The third person

I believe I have hit upon the reason mom’s refer to themselves in the third person. For example:
“Mommy is busy right now honey, please wait until I am done.”
“No honey, Mommy can’t turn the t.v. up right now, Mommy is in the shower.”
“Mommy is still in the shower honey, I can’t get to the remote right now! Please wait until I am out of the shower!!”

It is in part do to the interaction with the infant, but I think it is really because mommies have three personalities, therefore Mommy is personality number three, the third person.

My first person is a young woman who loves to go dancing, stay up until dawn, smoke cigarettes and toss back one too many tequila shots. Sadly, she was put into a coma about 6 years and 9 months ago, so the chances of anyone seeing her again are slim. However, she occasionally invades my consciousness with a sweet memory and the smell of freedom, often when I am driving in the rain and turn the music up a little louder than I should.

My second person is a serious lawyer ready and able to save the world. She is dedicated, tireless, and armed with the tools needed to wreak havoc on opposing council. She wears sexy yet serious business suits and sensible heels. She is witty at cocktail parties and political functions, and still amazes her husband with her intellectual prowess and social capabilities.

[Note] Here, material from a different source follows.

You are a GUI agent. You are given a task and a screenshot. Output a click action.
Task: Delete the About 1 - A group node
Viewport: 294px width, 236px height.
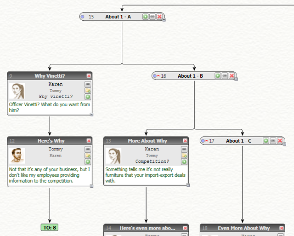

My third person is a mom. She is always there for tears, problem solving, lunch making, real and imagined insults, boo boo kisses, and upset tummies. She cleans the house, buys the groceries, prepares the food. She showers at night because she is usually showered in baby spit up several times during the day. She is a napkin, a washcloth, and more. She doesn’t sleep, hasn’t worn make-up in months, and lost her ability to put together a decent outfit ages ago. She is an expert in getting smiles and giggles, diffusing kiddo stress and consternation, and removing stains from laundry. She can change a really messy diaper in under three minutes with only three or four wipes.

However, she is the hardest personality to acknowledge and accept. She is much more disheveled than the other two parts of me, much more emotional, and seemingly less capable, though really, she is just dealing with more. After all, how often does a lawyer have to handle complex billing negotiations with a screaming baby vomiting on their suit? How many young and carefree women have to schlep children through the grocery store?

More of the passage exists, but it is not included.